START PROVIDED PASSAGE
Researchers have found that Arctic seabirds are part of perpetuating toxic pollution. In an environmentally polluting circle, the birds are eating contaminated fish in the ocean, defecating the chemicals onto land, which is then absorbed by the soil and makes its way back into the ocean and other waterways through runoff. The contaminated birds are also eaten by other wildlife which in turn is eaten by hunters, creating human health problems.
It is well known that factory and farm chemical runoff makes its way into the oceans, and that tons of chemical filled plastic is dumped into the ocean every day, but until now it has not really been known how these chemicals are coming back to land.
Mark Mallory, Canada research chair and associate biology professor at Nova Scotia’s Acadia University, says that the toxins get absorbed by plankton and other ocean microbes, which are then eaten by fish, which are then eaten by the sea birds.
“At every step up the food chain, the chemicals tend to biomagnify, accumulating and concentrating in their bodies,” says Mallory.
His studies show ocean birds are “like the great cleaners of the ocean”, eating contaminated fish and even plastics. When they get back to land, the birds defecate and vomit and the contaminants are then washed into the ocean, freshwater pools and streams.
Jennifer Provencher, a graduate student in eco-toxicology at Canada’s Carleton University, says, “We may think of the Arctic as this remote, pristine region, but it’s not.”
Provencher has found chemicals and plastic in the livers and stomachs of seabirds that live on the cliffs of Coats Island in the north of Hudson Bay. She says other wildlife like murres ingest plastic from preying on the seabirds, which are hunted by the Inuit. After harvesting the murres, the hunters often throw the gizzards where contaminants gather to their dogs.
END PROVIDED PASSAGE
__PROMPT__
Pick up the article on Arctic seabirds spreading pollution after its final sentence and continue writing it.
START INPUT DATA
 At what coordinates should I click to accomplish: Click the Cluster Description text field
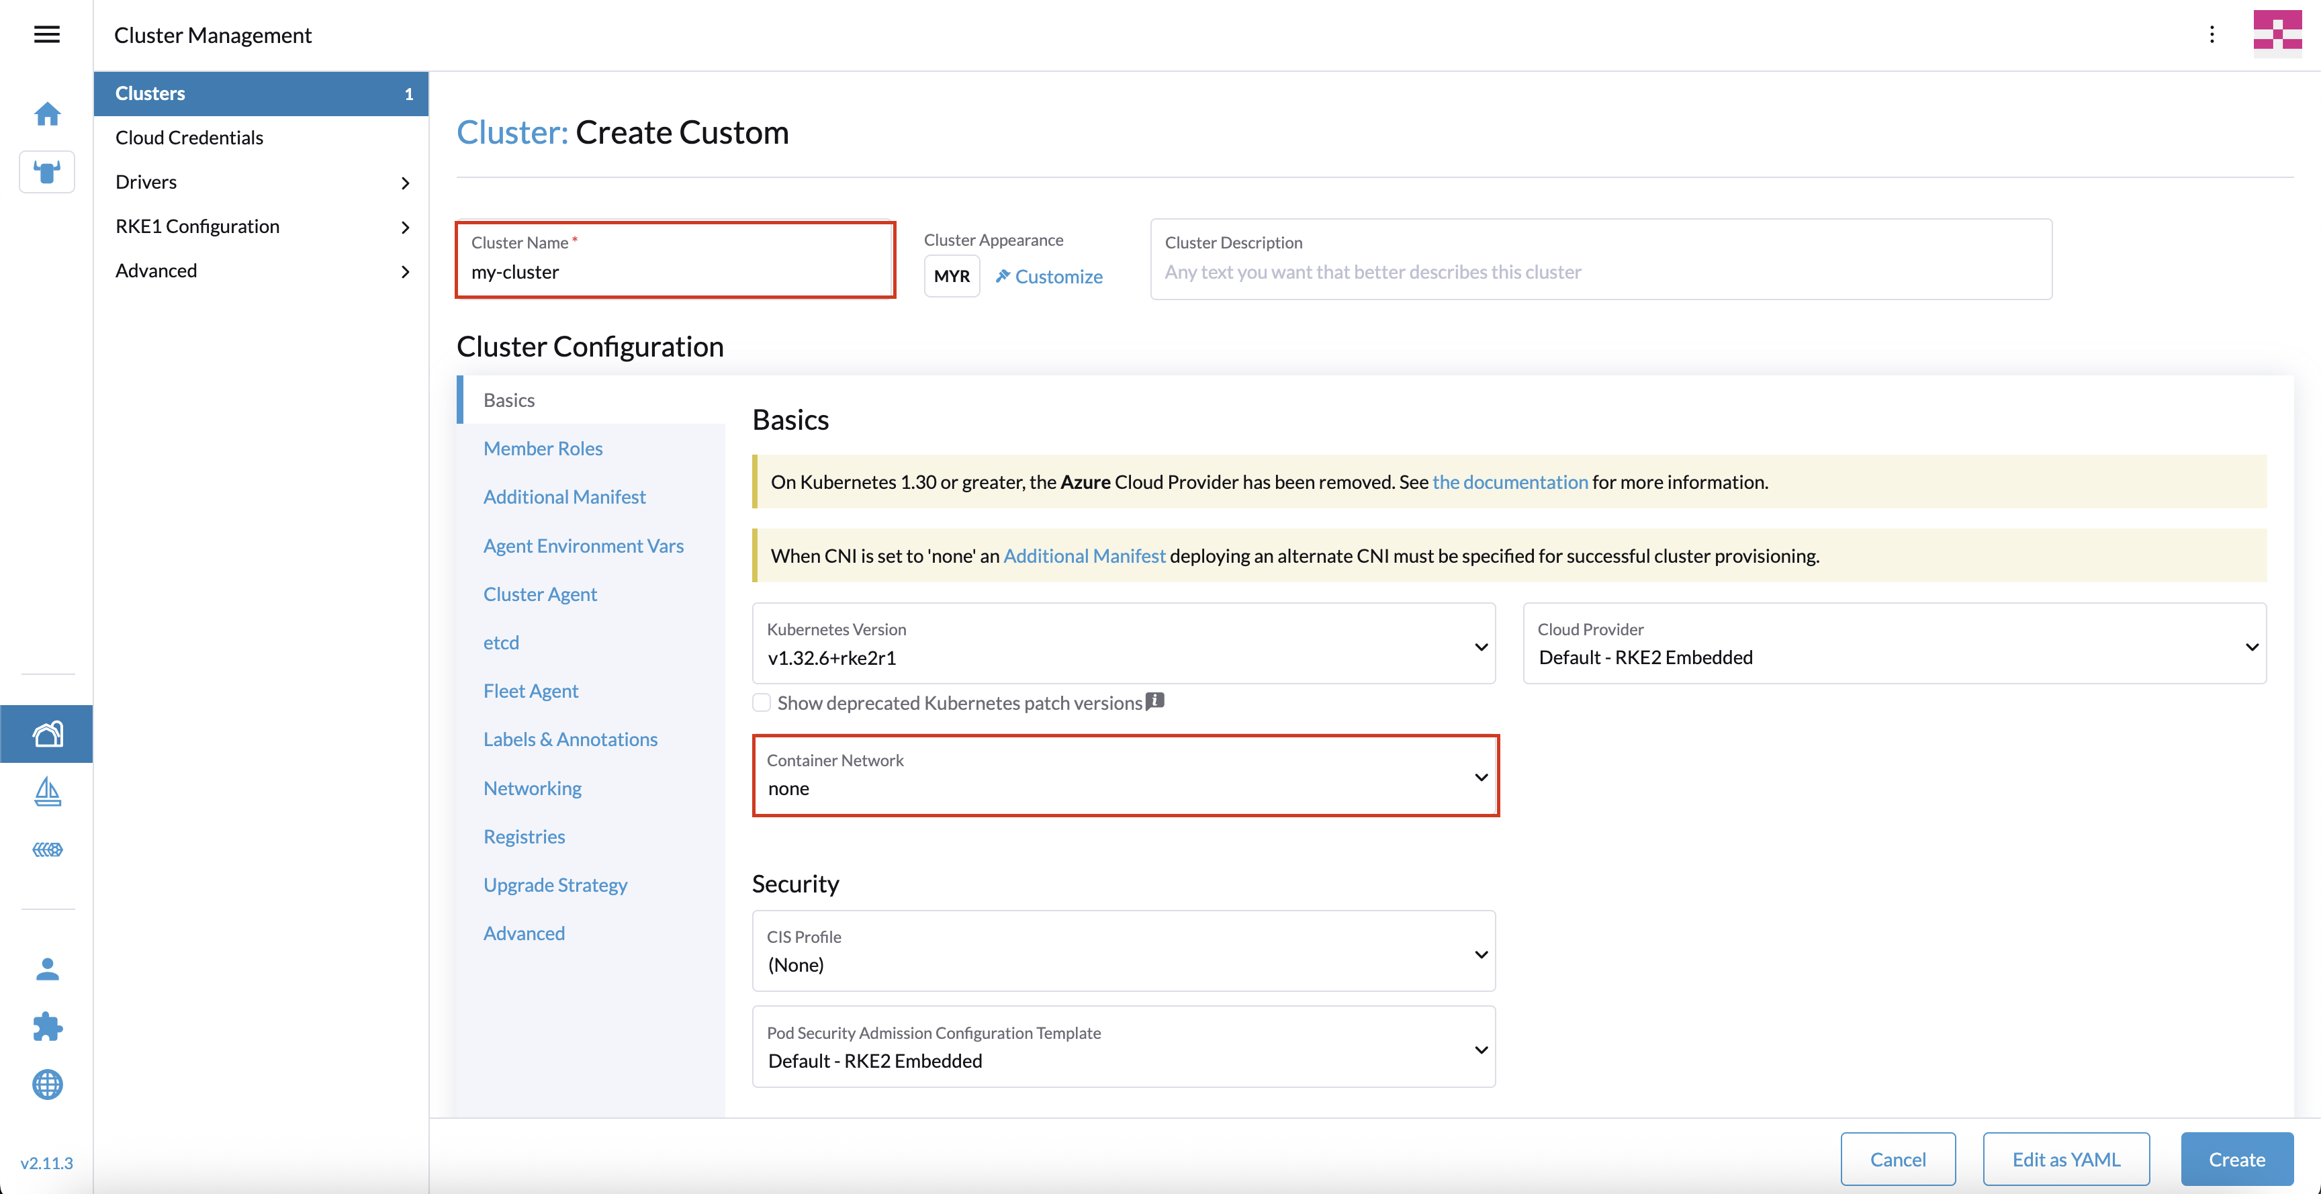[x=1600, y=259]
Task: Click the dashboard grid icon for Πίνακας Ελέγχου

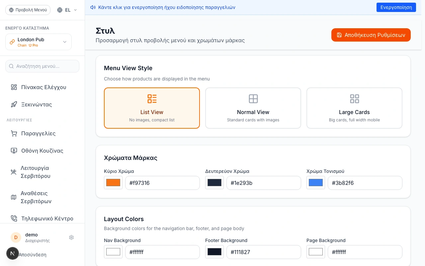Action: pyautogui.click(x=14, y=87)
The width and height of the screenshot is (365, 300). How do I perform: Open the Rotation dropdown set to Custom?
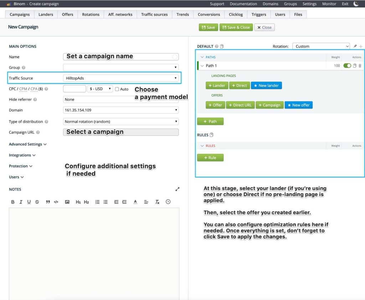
END INPUT DATA
__OUTPUT OF THE TASK__
“That means chemicals dumped into the oceans are coming back to affect human and animal health,” she says
Wildlife researcher Veronica Padula who studies North American breeding colonies of seabirds on the Aleutian Islands off Alaska says kittiwakes, red-faced cormorants and horned puffins are absorbing large amounts of phthalates which are commonly found in plastics.
“We don’t know if the birds excrete the chemicals through their feces, but it’s getting into their tissues, and if the bird dies on land, it’s definitely getting into the land,” she says.
Padula says although humans are exposed to phthalates from many sources the “interaction between seabirds and humans can be a very direct link between the way these contaminants can move onto land and impact people.”
The return of ocean pollution is not restricted to remote areas. His studies have shown other industrial chemicals like selenium, cadmium and zinc are being found in high levels in the soil of seabird-inhabited islands off the coast of Nova Scotia.
His research also shows three species of commonly hunted game birds are ingesting metals and plastics while looking for food in coastal areas, then bring the contaminants back to inland freshwater wetlands, where hunters shoot the birds for food.
“It’s actually quite scary, especially when you start looking at what these chemicals do,” Padula says. “You kind of want to find a bunker and hide.”